▶ _SHORT PROBLEM_
Reproduce the rows verbatim, starting with the first row and ending with the line that contains "Action: (x=478, y=476)", including that line.

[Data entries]
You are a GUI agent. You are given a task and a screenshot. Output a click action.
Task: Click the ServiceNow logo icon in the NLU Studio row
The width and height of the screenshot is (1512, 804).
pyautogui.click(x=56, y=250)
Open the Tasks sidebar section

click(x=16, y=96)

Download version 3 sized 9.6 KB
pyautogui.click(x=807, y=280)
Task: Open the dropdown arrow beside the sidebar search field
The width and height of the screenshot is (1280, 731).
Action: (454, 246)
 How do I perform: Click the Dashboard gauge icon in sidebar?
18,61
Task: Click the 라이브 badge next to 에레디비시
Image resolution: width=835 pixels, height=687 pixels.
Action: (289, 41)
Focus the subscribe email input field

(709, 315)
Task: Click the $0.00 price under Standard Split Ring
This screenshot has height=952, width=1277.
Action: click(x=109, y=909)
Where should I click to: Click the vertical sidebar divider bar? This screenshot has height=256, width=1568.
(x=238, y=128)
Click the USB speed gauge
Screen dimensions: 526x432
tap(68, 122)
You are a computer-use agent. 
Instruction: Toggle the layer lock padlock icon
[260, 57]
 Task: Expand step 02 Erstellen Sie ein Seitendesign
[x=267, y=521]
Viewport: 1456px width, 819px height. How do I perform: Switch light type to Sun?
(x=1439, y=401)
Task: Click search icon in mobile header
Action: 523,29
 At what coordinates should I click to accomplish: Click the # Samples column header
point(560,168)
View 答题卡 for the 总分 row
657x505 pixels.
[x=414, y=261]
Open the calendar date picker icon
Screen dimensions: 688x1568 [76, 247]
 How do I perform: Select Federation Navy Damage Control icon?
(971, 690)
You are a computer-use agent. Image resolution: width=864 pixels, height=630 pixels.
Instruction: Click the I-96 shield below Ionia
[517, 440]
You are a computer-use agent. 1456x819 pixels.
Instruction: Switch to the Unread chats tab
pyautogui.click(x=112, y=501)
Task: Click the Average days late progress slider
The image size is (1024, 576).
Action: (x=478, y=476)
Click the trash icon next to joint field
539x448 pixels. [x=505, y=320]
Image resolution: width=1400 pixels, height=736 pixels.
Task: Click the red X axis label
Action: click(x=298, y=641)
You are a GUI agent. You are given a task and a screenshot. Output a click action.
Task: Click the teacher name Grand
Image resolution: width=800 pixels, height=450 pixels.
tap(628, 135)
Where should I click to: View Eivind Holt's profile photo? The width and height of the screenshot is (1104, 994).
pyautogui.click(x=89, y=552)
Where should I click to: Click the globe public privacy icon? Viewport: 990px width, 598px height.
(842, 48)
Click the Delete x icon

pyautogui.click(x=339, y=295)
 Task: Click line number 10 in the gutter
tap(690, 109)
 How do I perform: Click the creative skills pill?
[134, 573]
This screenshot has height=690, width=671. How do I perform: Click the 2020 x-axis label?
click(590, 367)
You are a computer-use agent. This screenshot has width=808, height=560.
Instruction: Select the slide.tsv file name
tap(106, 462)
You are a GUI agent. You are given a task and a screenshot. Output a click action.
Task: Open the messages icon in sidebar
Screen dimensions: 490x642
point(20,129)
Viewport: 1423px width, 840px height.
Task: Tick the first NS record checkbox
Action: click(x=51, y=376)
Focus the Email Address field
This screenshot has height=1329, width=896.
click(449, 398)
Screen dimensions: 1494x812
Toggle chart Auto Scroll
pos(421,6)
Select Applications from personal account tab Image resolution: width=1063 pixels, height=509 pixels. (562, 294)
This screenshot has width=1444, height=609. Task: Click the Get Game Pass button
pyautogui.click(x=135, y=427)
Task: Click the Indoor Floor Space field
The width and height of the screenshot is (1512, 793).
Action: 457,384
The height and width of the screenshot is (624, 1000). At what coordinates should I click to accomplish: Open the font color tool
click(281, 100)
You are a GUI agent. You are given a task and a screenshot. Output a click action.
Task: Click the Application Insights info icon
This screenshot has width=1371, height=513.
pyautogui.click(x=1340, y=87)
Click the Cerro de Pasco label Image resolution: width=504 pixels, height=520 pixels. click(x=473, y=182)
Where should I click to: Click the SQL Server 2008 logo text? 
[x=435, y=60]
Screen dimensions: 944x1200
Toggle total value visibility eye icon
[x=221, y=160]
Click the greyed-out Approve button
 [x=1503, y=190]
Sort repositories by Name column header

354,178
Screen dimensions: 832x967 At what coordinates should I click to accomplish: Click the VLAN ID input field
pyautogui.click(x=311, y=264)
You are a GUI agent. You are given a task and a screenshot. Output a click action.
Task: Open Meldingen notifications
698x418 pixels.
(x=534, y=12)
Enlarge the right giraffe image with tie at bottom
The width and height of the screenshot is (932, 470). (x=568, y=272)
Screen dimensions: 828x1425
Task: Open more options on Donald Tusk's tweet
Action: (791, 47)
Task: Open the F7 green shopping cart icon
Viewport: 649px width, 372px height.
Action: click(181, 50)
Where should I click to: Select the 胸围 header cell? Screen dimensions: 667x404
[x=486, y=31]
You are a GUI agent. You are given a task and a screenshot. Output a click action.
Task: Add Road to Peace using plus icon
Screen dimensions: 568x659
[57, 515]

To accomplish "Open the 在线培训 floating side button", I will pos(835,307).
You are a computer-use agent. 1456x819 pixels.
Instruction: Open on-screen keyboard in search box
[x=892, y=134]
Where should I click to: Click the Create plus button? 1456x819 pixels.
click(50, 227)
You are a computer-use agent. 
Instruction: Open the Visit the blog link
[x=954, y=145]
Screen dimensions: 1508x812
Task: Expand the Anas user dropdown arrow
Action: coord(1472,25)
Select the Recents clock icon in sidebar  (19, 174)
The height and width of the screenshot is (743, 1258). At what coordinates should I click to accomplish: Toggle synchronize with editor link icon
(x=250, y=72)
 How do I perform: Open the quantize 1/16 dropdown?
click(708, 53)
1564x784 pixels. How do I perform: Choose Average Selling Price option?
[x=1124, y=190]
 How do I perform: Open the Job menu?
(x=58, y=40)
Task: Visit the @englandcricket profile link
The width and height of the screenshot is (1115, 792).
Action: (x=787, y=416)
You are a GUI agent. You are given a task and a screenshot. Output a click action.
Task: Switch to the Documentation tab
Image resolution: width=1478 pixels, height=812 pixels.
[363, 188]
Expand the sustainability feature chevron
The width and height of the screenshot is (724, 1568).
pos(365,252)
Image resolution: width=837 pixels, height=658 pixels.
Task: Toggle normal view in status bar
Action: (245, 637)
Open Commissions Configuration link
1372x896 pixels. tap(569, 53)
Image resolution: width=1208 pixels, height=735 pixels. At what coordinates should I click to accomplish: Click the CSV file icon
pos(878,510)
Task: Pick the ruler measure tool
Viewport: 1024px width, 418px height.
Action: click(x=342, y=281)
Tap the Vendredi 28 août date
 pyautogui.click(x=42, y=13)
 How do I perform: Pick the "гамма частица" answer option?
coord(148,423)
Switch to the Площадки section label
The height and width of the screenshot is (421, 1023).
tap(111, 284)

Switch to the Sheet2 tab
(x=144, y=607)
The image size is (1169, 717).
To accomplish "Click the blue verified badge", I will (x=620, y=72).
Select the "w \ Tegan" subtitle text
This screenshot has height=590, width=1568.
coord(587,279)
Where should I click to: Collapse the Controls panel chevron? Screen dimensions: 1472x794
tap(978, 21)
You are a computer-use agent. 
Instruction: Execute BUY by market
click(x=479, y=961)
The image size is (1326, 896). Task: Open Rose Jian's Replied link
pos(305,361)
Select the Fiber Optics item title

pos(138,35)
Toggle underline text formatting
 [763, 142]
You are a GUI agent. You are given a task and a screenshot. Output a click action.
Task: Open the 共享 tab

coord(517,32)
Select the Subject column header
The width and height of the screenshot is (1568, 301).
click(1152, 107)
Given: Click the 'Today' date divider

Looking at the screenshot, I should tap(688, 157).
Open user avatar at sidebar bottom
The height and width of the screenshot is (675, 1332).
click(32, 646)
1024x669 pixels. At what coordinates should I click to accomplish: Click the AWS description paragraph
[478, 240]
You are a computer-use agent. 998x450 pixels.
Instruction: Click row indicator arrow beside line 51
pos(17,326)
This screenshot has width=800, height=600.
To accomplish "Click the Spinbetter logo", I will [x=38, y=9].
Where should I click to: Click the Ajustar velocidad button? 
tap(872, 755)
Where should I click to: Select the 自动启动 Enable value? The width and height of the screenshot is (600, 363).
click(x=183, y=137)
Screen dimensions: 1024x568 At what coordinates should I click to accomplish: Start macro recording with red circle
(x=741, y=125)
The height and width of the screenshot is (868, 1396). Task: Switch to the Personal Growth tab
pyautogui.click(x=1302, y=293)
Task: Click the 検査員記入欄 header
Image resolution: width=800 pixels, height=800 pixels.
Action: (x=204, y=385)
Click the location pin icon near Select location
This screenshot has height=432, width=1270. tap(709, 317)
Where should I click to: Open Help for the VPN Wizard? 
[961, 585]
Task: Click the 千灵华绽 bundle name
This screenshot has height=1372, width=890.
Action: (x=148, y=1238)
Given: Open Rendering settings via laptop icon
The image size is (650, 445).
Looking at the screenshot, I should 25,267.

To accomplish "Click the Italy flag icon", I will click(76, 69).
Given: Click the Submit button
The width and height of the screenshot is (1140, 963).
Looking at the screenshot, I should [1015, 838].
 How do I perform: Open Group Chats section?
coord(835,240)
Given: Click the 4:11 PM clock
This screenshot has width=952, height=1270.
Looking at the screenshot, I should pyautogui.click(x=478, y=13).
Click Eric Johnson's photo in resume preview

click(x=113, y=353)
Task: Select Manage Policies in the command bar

▶ _SOLVED PROBLEM_
You are a GUI agent. You are given a task and a screenshot. Output a click action.
Task: Click the ServiceNow logo icon in the NLU Studio row
The width and height of the screenshot is (1512, 804).
pyautogui.click(x=56, y=250)
Open the Tasks sidebar section

click(x=16, y=96)

Download version 3 sized 9.6 KB
pyautogui.click(x=807, y=280)
Task: Open the dropdown arrow beside the sidebar search field
The width and height of the screenshot is (1280, 731).
Action: (454, 246)
 How do I perform: Click the Dashboard gauge icon in sidebar?
18,61
Task: Click the 라이브 badge next to 에레디비시
Image resolution: width=835 pixels, height=687 pixels.
Action: (289, 41)
Focus the subscribe email input field

(709, 315)
Task: Click the $0.00 price under Standard Split Ring
This screenshot has height=952, width=1277.
Action: click(x=109, y=909)
Where should I click to: Click the vertical sidebar divider bar? This screenshot has height=256, width=1568.
(x=238, y=128)
Click the USB speed gauge
Screen dimensions: 526x432
tap(68, 122)
You are a computer-use agent. 
Instruction: Toggle the layer lock padlock icon
[260, 57]
 Task: Expand step 02 Erstellen Sie ein Seitendesign
[x=267, y=521]
Viewport: 1456px width, 819px height. How do I perform: Switch light type to Sun?
(x=1439, y=401)
Task: Click search icon in mobile header
Action: 523,29
 At what coordinates should I click to accomplish: Click the # Samples column header
point(560,168)
View 答题卡 for the 总分 row
657x505 pixels.
[x=414, y=261]
Open the calendar date picker icon
Screen dimensions: 688x1568 [76, 247]
 How do I perform: Select Federation Navy Damage Control icon?
(971, 690)
You are a computer-use agent. Image resolution: width=864 pixels, height=630 pixels.
Instruction: Click the I-96 shield below Ionia
[517, 440]
You are a computer-use agent. 1456x819 pixels.
Instruction: Switch to the Unread chats tab
pyautogui.click(x=112, y=501)
Task: Click the Average days late progress slider
The image size is (1024, 576).
Action: (x=478, y=476)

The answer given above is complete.